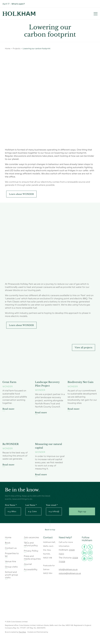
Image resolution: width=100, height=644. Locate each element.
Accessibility (31, 569)
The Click (22, 632)
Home (8, 48)
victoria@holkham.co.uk (70, 573)
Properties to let (12, 555)
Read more (8, 409)
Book (82, 14)
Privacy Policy (31, 551)
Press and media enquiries (32, 558)
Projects (17, 48)
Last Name (31, 505)
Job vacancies (31, 537)
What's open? (18, 4)
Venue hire (11, 561)
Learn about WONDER (21, 194)
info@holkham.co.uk (68, 569)
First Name (11, 505)
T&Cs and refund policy (31, 544)
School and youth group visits (12, 575)
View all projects (83, 348)
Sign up (82, 512)
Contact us (11, 548)
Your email (52, 505)
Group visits (11, 567)
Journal (28, 564)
______
▶ **REQUIREMENT**
Give every line of the items above as a numbered list, skipping blank lines and leaving out the picture.

▶ **FINISHED ANSWER**
1. Image resolution: width=100, height=644. Locate each element.
2. Accessibility (31, 569)
3. The Click (22, 632)
4. Home (8, 48)
5. victoria@holkham.co.uk (70, 573)
6. Properties to let (12, 555)
7. Read more (8, 409)
8. Book (82, 14)
9. Privacy Policy (31, 551)
10. Press and media enquiries (32, 558)
11. Projects (17, 48)
12. Last Name (31, 505)
13. Job vacancies (31, 537)
14. What's open? (18, 4)
15. Venue hire (11, 561)
16. Learn about WONDER (21, 194)
17. info@holkham.co.uk (68, 569)
18. First Name (11, 505)
19. T&Cs and refund policy (31, 544)
20. School and youth group visits (12, 575)
21. View all projects (83, 348)
22. Sign up (82, 512)
23. Contact us (11, 548)
24. Your email (52, 505)
25. Group visits (11, 567)
26. Journal (28, 564)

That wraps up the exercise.